Al llevar a cabo semejante acto, el macedonio estaba mandando recados a más de un destinatario: por un lado, aquello complacería a los griegos, que llevaban siglo y medio clamando venganza contra Persia. Y puede que a Alejandro también le atrajera la idea personalmente: no en vano, dormía con la Ilíada cerca, y esto era lo más cerca que estaría del incendio de Troya. Pero además, muy probablemente, la destrucción de Persépolis fuera un mensaje dirigido sobre todo a los persas. Al quemar la joya de su imperio, dejaba claro que había vencido. De manera definitiva y sin piedad. Toda oposición resultaría inútil. Por tanto, para aquellos que estuvieran considerando la posibilidad de proteger a Darío, o de unirse a él en algún tipo de resistencia contra el rey macedonio, la destrucción de la capital era una advertencia de las consecuencias a las que podían enfrentarse. Era una señal de que Alejandro no se iba a conformar con lo ya ganado hasta el momento. Seguiría adelante, en pos de Darío, del imperio oriental y hasta del fin del mundo, si era capaz. Alejandro quemó Persépolis tan a fondo que prácticamente nunca más fue habitada. Completada la destrucción, marchó con su ejército fuera de aquellas ruinas humeantes. Dirección: las tierras montañosas del noroeste de Irán adonde, se rumoreaba, Darío había huido. El invierno había pasado y el tesoro de Alejandro se encontraba a buen recaudo. Había llegado el momento de reanudar su persecución del gran rey.

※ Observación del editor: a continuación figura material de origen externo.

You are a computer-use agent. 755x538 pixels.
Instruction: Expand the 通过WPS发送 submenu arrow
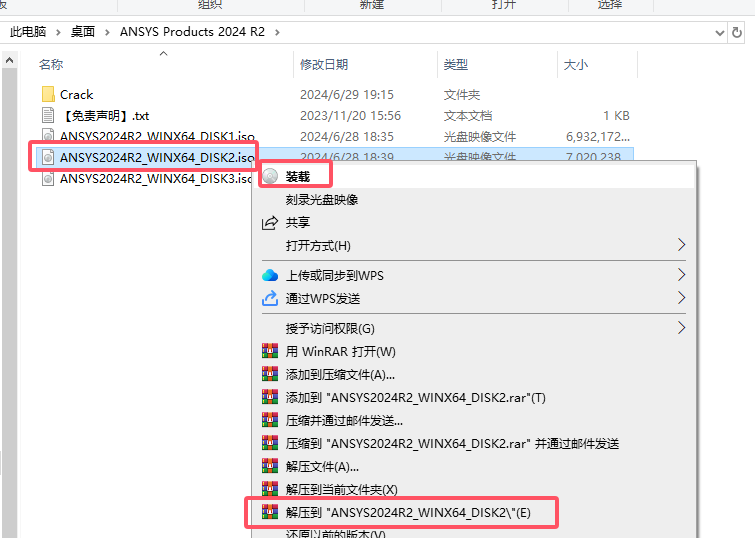click(x=682, y=298)
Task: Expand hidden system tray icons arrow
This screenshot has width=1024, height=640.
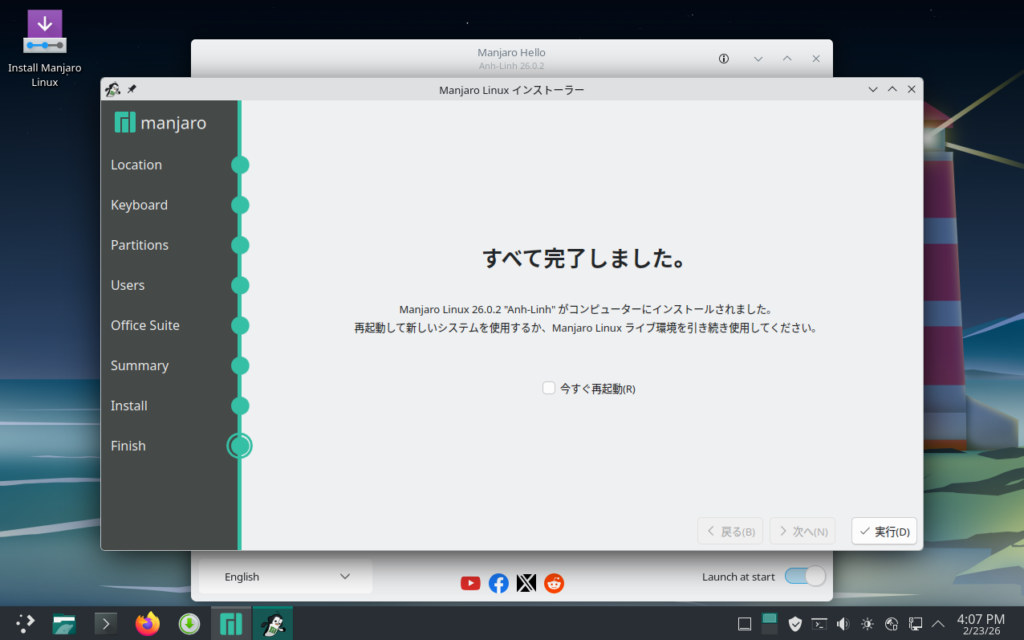Action: pyautogui.click(x=938, y=624)
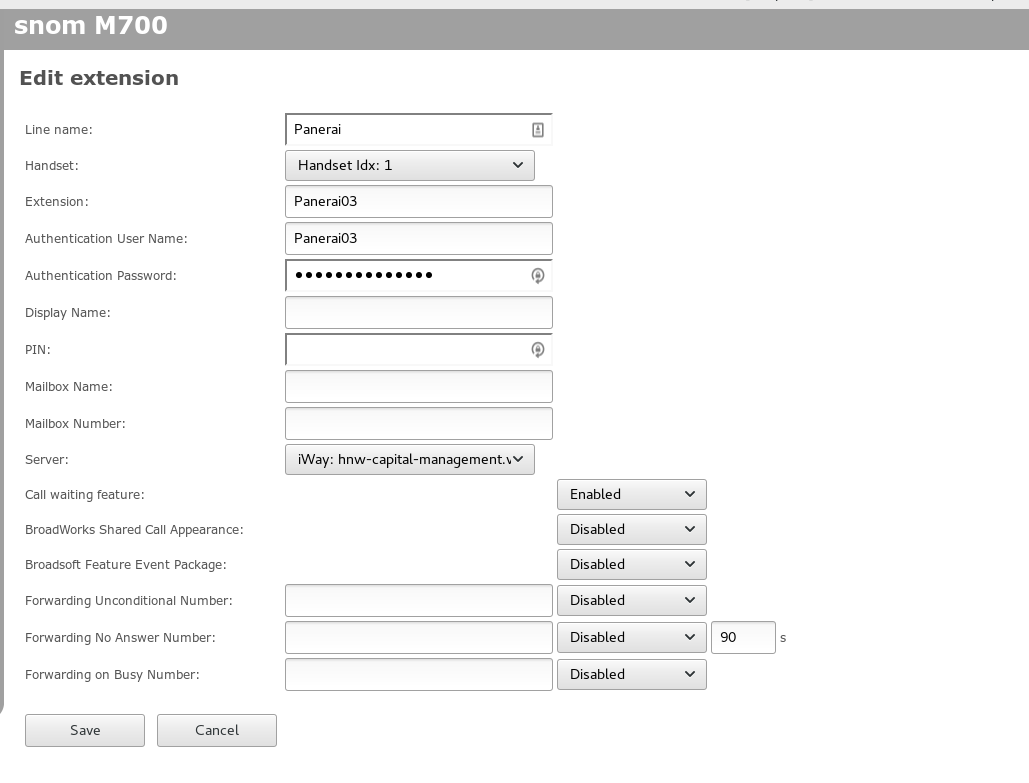Focus the Authentication User Name field
Image resolution: width=1029 pixels, height=783 pixels.
coord(419,238)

Cuando Alejandro dio rienda suelta a sus hombres en la ciudad baja de Persépolis, aquel aire frío y enrarecido se llenó con los sonidos del saqueo: hombres gritando, carreras apresuradas, mujeres llorando presas del pánico y el ruido sordo y nauseabundo de las espadas encontrándose con la carne. Los soldados se debatían entre sí por los objetos preciosos y mataban a los cautivos cuyo rescate palidecía en comparación con la riqueza que los rodeaba. Algunos persas se suicidaron, vistiéndose con sus ropas más caras antes de saltar desde las altas murallas de la ciudad junto con sus esposas e hijos. Otros prendieron fuego a sus casas y se quemaron dentro. Fue una desgracia terrible en el corazón simbólico del Imperio persa.